There are many different types of MPS including: Hurler; Hunter; Sanfillipo; Morquio; Maroteaus-Lamy and Sly.

Seven distinct clinical types and numerous subtypes of the mucopolysaccharidoses have been identified. Although each mucopolysaccharidosis (MPS) differs clinically, most patients generally experience a period of normal development followed by a decline in physical and/or mental function. (Note: MPS-V and MPS-VIII are no longer in use as designations for any disease.)

Symptoms
Patients with MPS appear normal at birth and usually present with developmental delay in the first year of life. The different types have slight variation in symptoms, which include problems with their eyes, skin, heart, bones and mental retardation.

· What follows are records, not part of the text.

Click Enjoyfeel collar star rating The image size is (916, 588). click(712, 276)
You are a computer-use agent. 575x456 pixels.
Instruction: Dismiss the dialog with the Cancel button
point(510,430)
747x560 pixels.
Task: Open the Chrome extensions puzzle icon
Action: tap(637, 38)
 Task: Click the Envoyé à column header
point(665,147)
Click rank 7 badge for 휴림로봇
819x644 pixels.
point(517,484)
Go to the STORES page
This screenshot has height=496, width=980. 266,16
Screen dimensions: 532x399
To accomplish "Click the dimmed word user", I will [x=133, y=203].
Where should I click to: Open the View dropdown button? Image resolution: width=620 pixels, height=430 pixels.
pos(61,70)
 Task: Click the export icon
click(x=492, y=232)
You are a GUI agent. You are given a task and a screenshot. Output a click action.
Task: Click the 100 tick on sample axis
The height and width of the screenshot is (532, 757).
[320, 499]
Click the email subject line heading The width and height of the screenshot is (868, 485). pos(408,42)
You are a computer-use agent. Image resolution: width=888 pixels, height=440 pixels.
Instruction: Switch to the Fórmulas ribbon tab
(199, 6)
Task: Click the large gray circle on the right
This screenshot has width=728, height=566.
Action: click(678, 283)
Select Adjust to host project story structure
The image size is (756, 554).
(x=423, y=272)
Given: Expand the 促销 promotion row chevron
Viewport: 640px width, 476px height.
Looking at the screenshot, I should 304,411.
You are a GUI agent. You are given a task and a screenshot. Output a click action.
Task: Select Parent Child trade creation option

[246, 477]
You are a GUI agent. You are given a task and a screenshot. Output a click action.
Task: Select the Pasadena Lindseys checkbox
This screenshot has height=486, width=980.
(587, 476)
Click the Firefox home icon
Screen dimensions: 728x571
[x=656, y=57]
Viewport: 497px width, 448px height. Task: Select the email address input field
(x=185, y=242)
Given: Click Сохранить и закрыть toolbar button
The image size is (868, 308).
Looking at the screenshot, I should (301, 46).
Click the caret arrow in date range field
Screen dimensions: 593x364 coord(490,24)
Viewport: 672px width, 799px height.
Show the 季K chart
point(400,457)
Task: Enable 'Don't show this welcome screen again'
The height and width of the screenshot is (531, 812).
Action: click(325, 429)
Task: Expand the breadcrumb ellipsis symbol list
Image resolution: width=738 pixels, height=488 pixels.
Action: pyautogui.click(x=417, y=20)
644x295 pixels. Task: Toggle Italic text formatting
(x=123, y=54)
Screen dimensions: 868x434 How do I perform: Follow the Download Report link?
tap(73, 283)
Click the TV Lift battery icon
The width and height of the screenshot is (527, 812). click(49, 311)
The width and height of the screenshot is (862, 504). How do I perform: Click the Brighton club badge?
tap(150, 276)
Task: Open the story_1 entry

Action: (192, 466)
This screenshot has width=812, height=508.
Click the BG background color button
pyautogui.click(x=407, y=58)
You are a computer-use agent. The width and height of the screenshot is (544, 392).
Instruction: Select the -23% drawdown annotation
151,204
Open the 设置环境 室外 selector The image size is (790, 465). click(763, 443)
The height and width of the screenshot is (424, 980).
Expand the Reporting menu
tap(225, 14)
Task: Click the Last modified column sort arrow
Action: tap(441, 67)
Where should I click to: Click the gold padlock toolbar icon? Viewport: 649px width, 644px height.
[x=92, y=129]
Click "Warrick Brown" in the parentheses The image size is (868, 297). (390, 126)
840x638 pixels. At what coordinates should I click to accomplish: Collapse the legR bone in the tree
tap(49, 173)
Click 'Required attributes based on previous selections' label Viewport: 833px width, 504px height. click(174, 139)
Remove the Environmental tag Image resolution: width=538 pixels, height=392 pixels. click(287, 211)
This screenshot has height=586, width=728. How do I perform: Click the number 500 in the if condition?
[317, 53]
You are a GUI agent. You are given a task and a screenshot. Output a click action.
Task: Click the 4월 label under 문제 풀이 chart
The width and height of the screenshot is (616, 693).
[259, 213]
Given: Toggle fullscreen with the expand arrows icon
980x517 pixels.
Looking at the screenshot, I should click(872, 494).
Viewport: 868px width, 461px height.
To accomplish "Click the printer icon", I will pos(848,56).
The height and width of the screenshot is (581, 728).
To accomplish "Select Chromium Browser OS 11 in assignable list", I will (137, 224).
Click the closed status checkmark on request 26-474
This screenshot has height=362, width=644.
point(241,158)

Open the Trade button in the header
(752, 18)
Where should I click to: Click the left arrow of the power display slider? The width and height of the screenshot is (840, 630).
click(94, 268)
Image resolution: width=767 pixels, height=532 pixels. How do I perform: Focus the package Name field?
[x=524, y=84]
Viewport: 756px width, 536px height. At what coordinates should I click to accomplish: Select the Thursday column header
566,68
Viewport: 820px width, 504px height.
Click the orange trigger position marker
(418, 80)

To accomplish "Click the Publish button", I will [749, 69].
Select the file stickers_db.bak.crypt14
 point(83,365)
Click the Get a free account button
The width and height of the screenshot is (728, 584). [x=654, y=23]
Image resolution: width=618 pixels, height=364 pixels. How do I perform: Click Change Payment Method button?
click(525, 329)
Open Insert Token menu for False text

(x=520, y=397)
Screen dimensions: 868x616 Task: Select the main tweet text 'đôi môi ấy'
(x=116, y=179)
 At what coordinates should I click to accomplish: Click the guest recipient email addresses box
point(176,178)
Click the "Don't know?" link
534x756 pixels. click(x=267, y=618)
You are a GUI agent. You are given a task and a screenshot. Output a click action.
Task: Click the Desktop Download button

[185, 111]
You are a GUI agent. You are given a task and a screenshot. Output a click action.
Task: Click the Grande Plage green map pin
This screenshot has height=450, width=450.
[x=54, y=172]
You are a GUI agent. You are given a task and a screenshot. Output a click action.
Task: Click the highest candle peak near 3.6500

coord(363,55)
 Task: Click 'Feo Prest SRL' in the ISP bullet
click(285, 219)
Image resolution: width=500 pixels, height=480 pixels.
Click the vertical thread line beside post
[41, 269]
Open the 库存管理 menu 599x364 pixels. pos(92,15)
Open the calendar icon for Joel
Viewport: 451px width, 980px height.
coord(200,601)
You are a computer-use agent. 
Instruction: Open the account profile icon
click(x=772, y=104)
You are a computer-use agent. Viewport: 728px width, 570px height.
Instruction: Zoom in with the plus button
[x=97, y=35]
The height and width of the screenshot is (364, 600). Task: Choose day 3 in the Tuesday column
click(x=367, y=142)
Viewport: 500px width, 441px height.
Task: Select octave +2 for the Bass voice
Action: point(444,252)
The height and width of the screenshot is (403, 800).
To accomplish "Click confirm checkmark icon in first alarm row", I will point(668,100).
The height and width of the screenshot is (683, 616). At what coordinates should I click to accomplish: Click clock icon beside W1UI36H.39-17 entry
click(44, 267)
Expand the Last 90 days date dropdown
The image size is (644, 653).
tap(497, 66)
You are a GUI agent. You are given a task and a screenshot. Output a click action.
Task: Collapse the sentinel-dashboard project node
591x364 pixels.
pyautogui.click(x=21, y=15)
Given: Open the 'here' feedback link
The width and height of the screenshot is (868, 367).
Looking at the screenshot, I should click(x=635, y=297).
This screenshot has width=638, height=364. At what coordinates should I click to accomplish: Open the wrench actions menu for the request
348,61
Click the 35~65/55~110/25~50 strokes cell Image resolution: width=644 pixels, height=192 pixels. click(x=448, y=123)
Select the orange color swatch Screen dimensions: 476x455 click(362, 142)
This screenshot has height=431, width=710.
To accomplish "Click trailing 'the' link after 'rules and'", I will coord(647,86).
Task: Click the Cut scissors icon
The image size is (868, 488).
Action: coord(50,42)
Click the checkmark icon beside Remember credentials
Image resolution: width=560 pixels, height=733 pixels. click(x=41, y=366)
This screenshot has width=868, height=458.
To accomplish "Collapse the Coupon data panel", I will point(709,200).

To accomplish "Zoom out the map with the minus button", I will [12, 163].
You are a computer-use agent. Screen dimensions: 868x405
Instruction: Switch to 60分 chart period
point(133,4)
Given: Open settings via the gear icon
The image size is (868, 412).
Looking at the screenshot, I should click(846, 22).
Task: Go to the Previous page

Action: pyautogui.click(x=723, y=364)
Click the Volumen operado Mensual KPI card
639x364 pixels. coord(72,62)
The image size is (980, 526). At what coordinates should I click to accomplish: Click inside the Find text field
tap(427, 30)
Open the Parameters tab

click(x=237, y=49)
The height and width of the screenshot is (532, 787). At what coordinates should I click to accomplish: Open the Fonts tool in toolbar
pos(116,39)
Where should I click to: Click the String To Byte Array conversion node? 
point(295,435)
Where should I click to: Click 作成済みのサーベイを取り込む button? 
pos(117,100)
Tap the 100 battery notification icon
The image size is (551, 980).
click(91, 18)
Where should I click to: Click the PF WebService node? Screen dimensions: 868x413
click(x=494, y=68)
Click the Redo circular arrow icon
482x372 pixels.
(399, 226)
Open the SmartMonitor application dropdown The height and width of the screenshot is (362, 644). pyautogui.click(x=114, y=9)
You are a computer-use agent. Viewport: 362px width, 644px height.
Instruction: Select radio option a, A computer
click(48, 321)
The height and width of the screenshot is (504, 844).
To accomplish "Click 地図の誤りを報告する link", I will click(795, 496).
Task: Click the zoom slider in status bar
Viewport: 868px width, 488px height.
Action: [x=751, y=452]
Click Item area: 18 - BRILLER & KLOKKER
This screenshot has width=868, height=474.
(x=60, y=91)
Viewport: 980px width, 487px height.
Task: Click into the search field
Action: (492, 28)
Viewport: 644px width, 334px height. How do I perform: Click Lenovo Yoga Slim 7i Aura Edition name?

Hurler syndrome (MPS 1) typifies MPS. It is the most severe form, progresses quickly and normally results in death by the age of 10. The clinical features of Hurler syndrome are:

•Coarse faces, large tongues, male-pattern hairiness and corneal clouding
•Airway problems and glue ear
•Skeletal deformities
•Cardiomyopathy (a problem with the heart muscle)
•Large liver and spleen
•Hernias
•Stiff joins
•Hearing loss
•Developmental delay and retardation

Causes:
MPS is an inherited disease. The majority of types are inherited by autosomal recessive transmission. That means that if both of your parents are carriers, you have a one if four chance of having the disease.

Diagnosis:
Diagnosis often can be made through clinical examination and urine tests (excess mucopolysaccharides are excreted in the urine). Enzyme assays (testing a variety of cells or body fluids in culture for enzyme deficiency) are also used to provide definitive diagnosis of one of the mucopolysaccharidoses. Prenatal diagnosis using amniocentesis and chorionic villus sampling can verify if a fetus either carries a copy of the defective gene or is affected with the disorder. Genetic counseling can help parents who have a family history of the mucopolysaccharidoses determine if they are carrying the mutated gene that causes the disorders.

Treatment:
Currently there is no cure for these disorders. Medical care is directed at treating systemic conditions and improving the person’s quality of life. Physical therapy and daily exercise may delay joint problems and improve the ability to move.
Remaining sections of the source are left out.